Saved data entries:
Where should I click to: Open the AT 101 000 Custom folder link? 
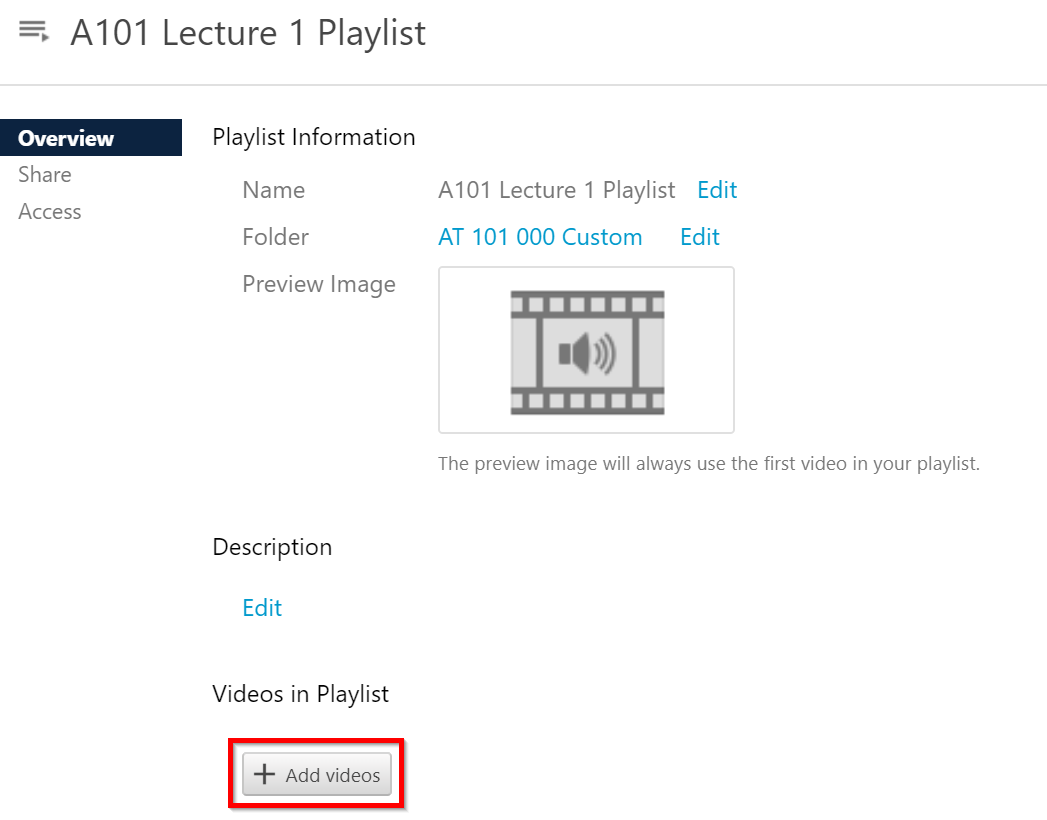click(540, 237)
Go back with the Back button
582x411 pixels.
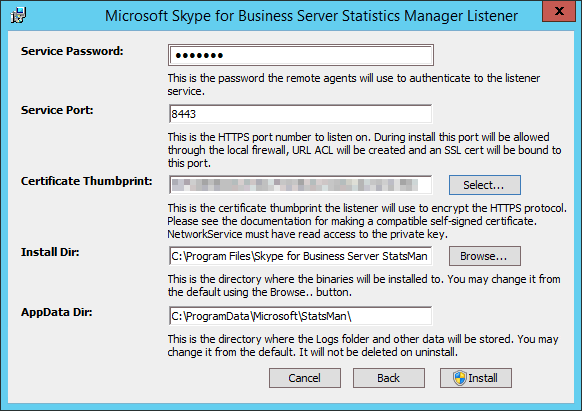tap(389, 378)
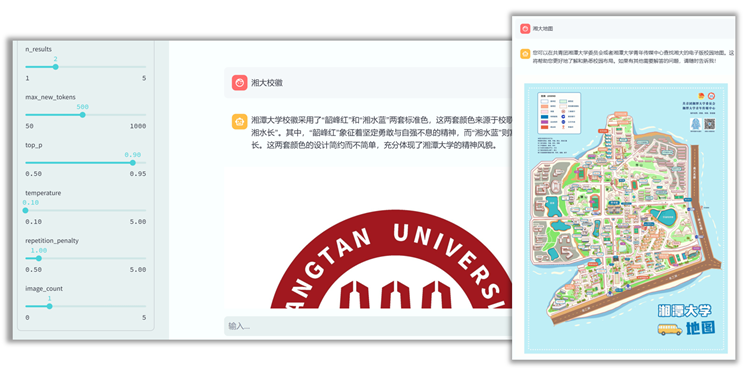Click the red user avatar beside 湘大地图
752x369 pixels.
[x=525, y=28]
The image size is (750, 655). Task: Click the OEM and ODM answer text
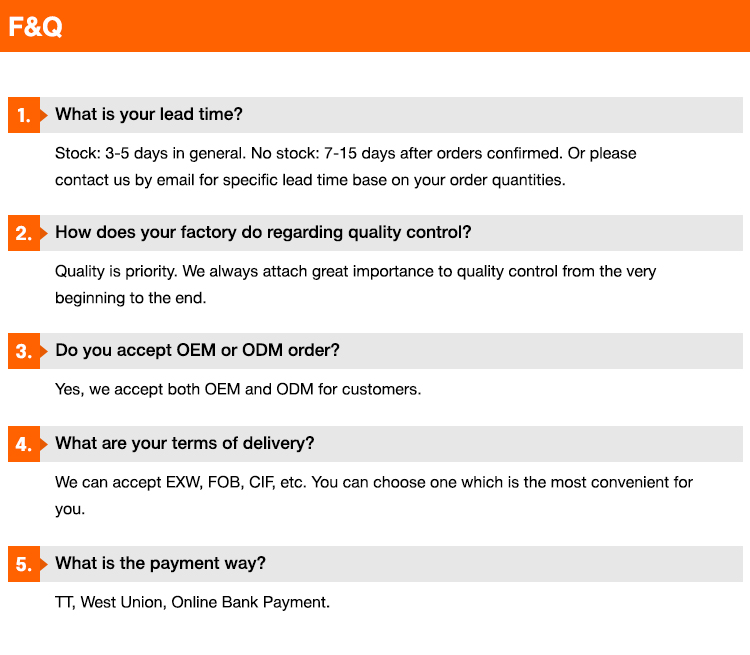[238, 389]
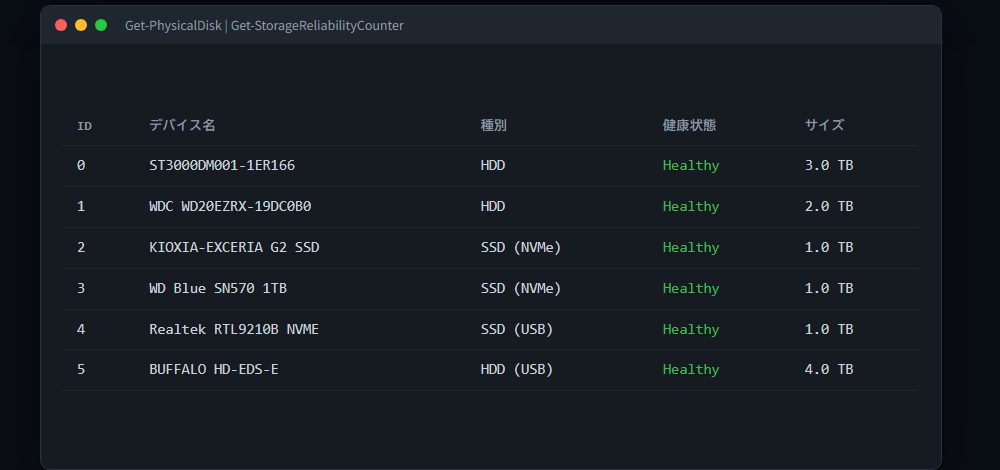The height and width of the screenshot is (470, 1000).
Task: Click the HDD (USB) type cell
Action: coord(517,369)
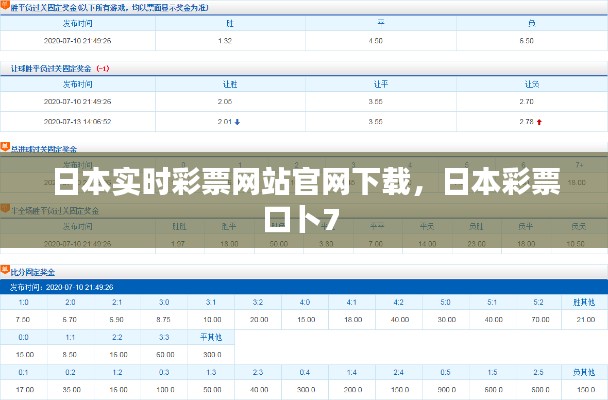Click the orange icon before 比分固定奖金 heading
The width and height of the screenshot is (608, 400).
point(5,270)
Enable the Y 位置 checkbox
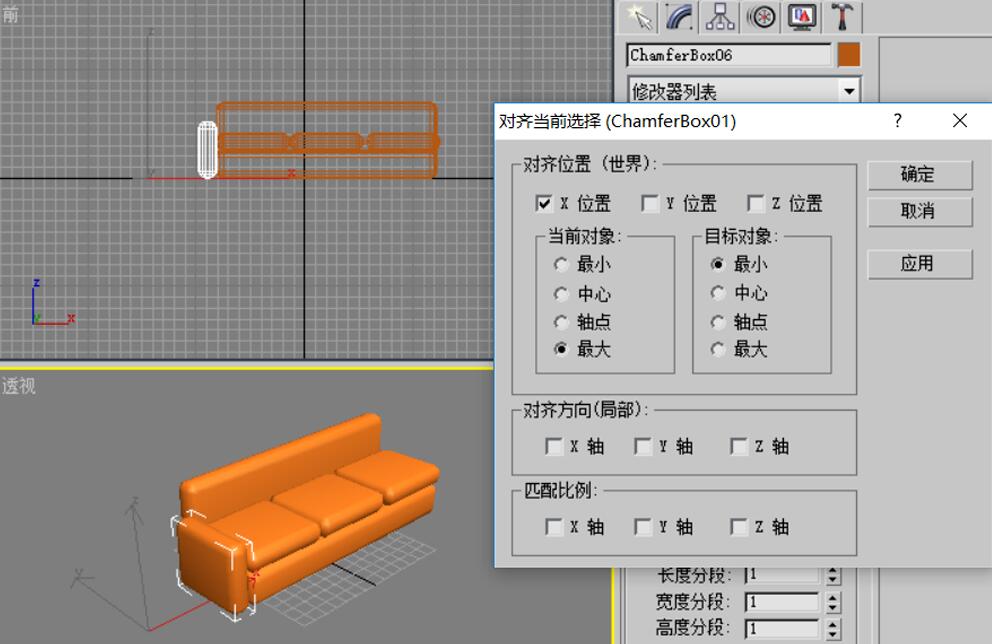The image size is (992, 644). click(651, 203)
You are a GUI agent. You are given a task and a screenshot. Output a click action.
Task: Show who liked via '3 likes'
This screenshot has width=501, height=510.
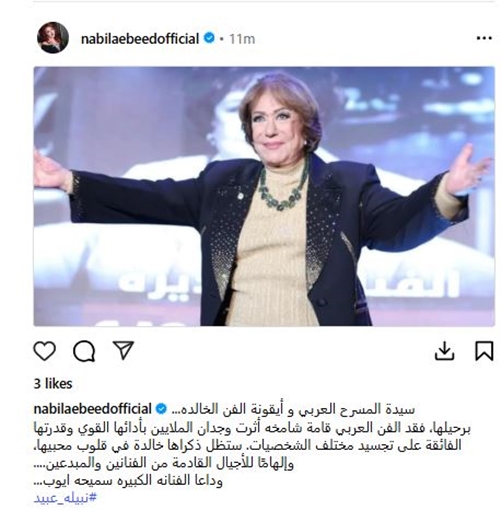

**What is needed**
Write the lines above out again exactly, without any of their pictures.

**Answer section**
Where should I click to: Open the AT 101 000 Custom folder link? 
click(540, 237)
Go back with the Back button
582x411 pixels.
tap(389, 378)
Click the red user avatar beside 湘大地图
752x369 pixels.
[x=525, y=28]
The image size is (750, 655). Task: Click the OEM and ODM answer text
[238, 389]
The height and width of the screenshot is (470, 1000).
Task: Click the HDD (USB) type cell
Action: coord(517,369)
Click the orange icon before 比分固定奖金 heading
The width and height of the screenshot is (608, 400).
point(5,270)
Enable the Y 位置 checkbox
The image size is (992, 644). click(651, 203)
You are a GUI agent. You are given a task and a screenshot. Output a click action.
Task: Show who liked via '3 likes'
This screenshot has width=501, height=510.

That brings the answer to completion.